» What you will do
Where does the word "icon" occur in the entries below? Copy every line that has it.

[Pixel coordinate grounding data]
---

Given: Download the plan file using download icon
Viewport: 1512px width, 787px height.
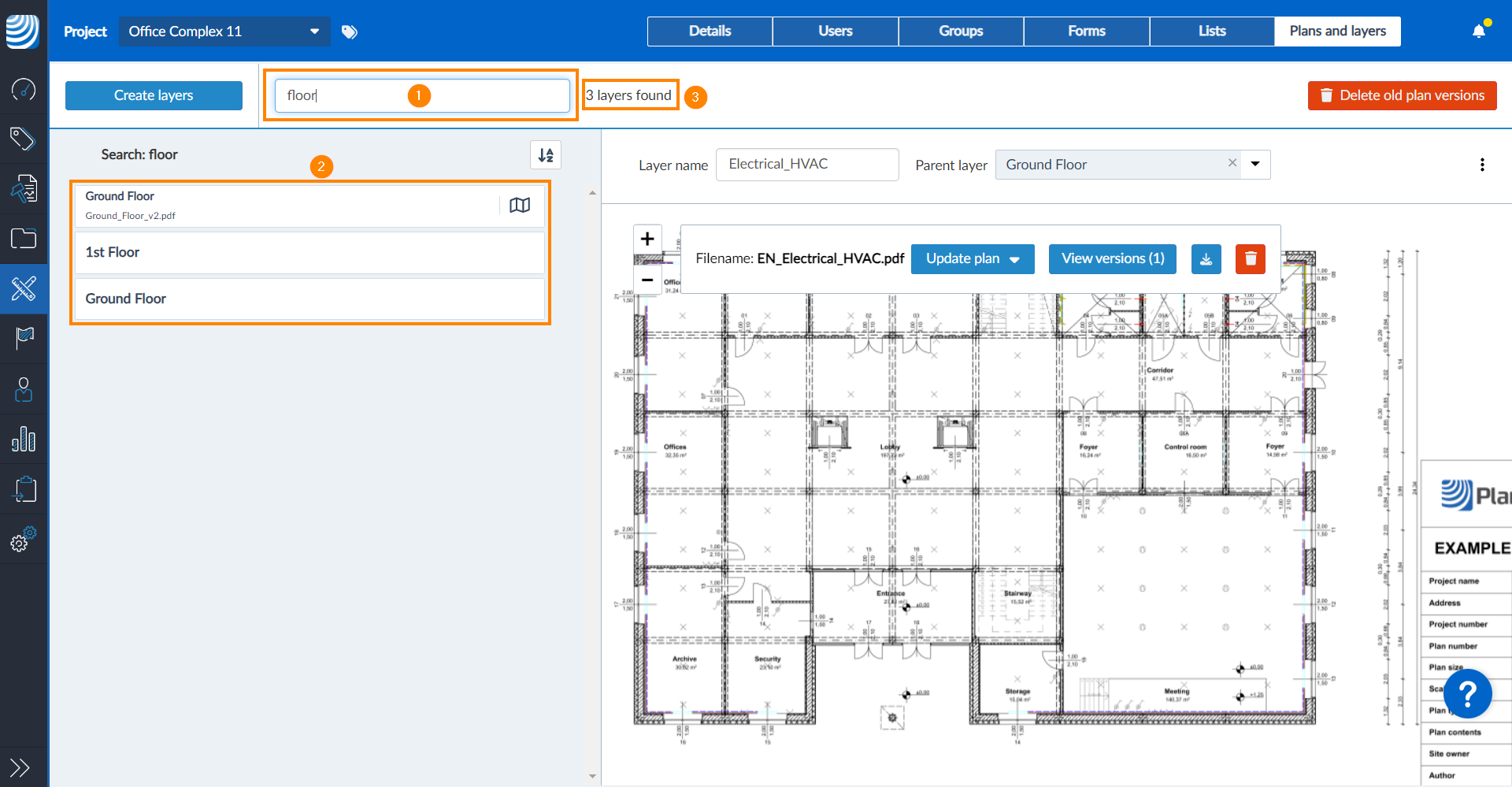Looking at the screenshot, I should (1206, 259).
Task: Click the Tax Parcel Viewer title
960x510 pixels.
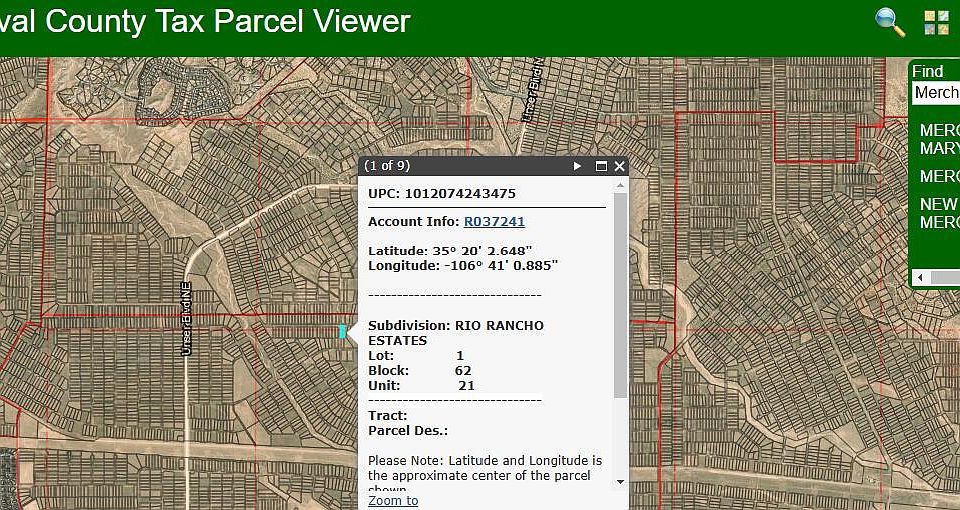Action: pyautogui.click(x=205, y=22)
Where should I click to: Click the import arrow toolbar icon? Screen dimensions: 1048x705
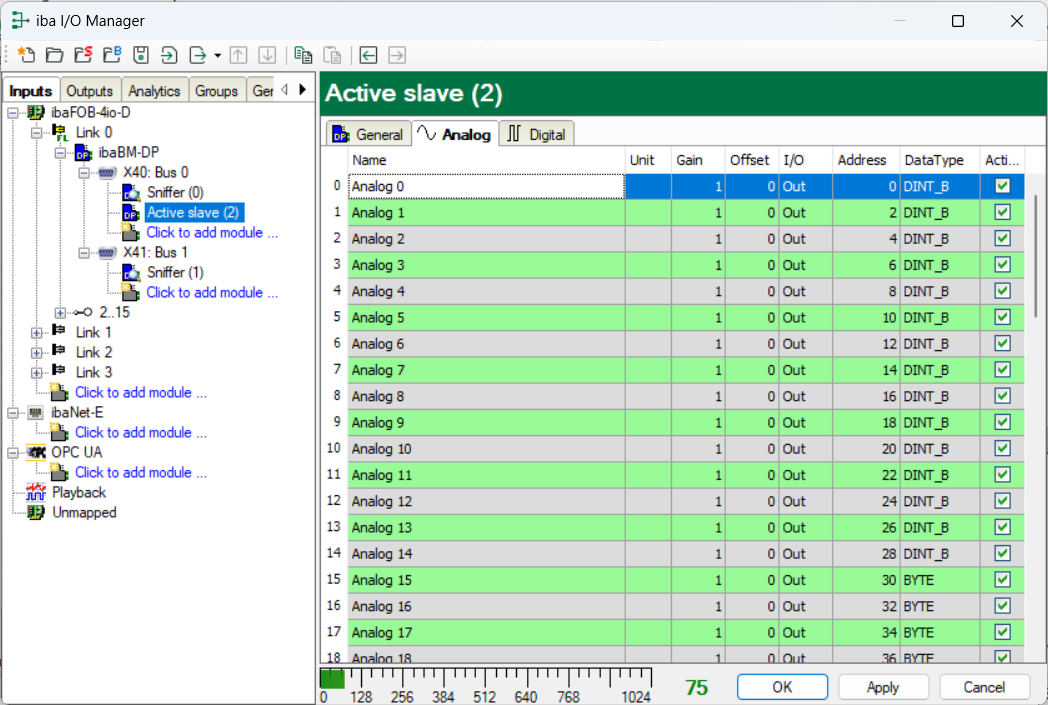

---

» Exercise answer
Given: Download the plan file using download icon
Where should I click to: Click the import arrow toolbar icon? Screen dimensions: 1048x705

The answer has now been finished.